Measuring Mission

January 6, 2021

By Thomas M. Evans, PhD

On Measuring Mission

Clock TowerAs the largest Catholic university and the largest private Hispanic-Serving Institution in Texas, University of the Incarnate Word knows that many students, faculty and partners choose UIW for its strong sense of Mission.

While we can gauge the health and vibrancy of UIW’s Mission using anecdotal evidence — student service hours, music ministry, patient feedback regarding any of our clinic care — it makes sense to track Mission more formally.

Beginning with this year’s freshman class, UIW will begin using the Catholic Identity & Mission Assessment (CIMA) tool developed by the Association of Catholic Colleges and Universities. ACCU recently revised the tool to encourage easier completion and participation among first-year students.
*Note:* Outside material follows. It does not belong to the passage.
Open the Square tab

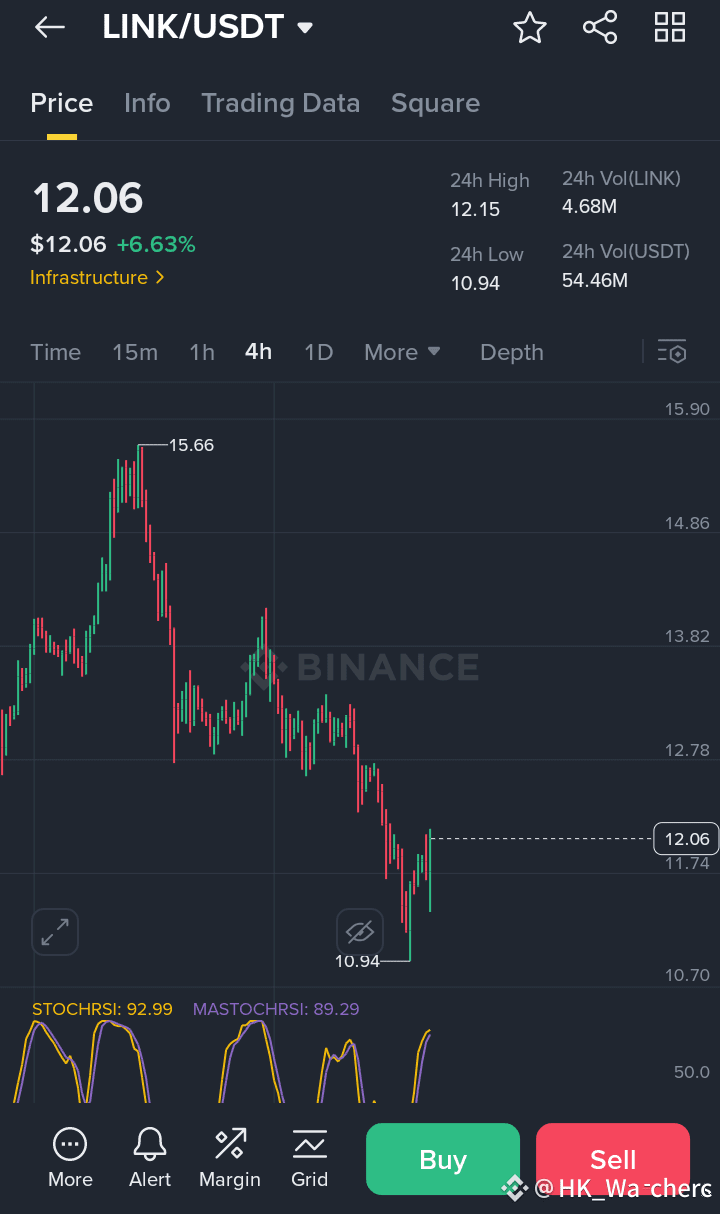[435, 103]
For this year only, ACCU will administer the survey free of charge.

A former colleague, Chris Fuller, vice president and chief sponsorship and mission integration officer at Saint Joseph's College in Maine, was part of the team that drafted the original survey tool. “We wanted to create something that would provide solid aggregate data on how Catholic colleges and universities across the board were delivering on the shared promise and student experience,” Fuller says, “as well as give institutions a chance to customize the tool and track their own results over time.”
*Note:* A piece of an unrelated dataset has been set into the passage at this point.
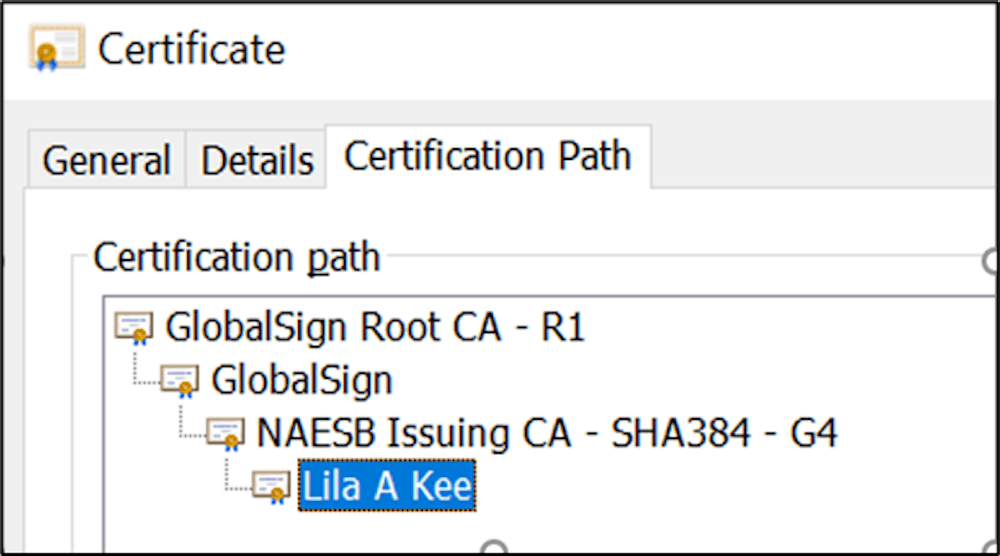Select the highlighted Lila A Kee label
This screenshot has width=1000, height=556.
387,486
Some may think that this time of remote learning and high distraction may not lend itself to gauging how well first-year students have embraced Catholic Social Teaching, or an understanding of Mission and the accompanying institutional charism and personality. My view is that by measuring Mission, especially during times such as these, we can begin to learn whether we are creating the value that we aim to create.

At its core, the UIW Mission speaks to the courage required to arrive each day on the brink of uncertainty — and to find the faith required to rest there, eyes and hearts open to each potential need and opportunity. It’s too soon to issue a grade for how we have responded during this extraordinary year, but we know that the CIMA tool — along with a willingness to remain humble and attentive — will make us smarter going forward.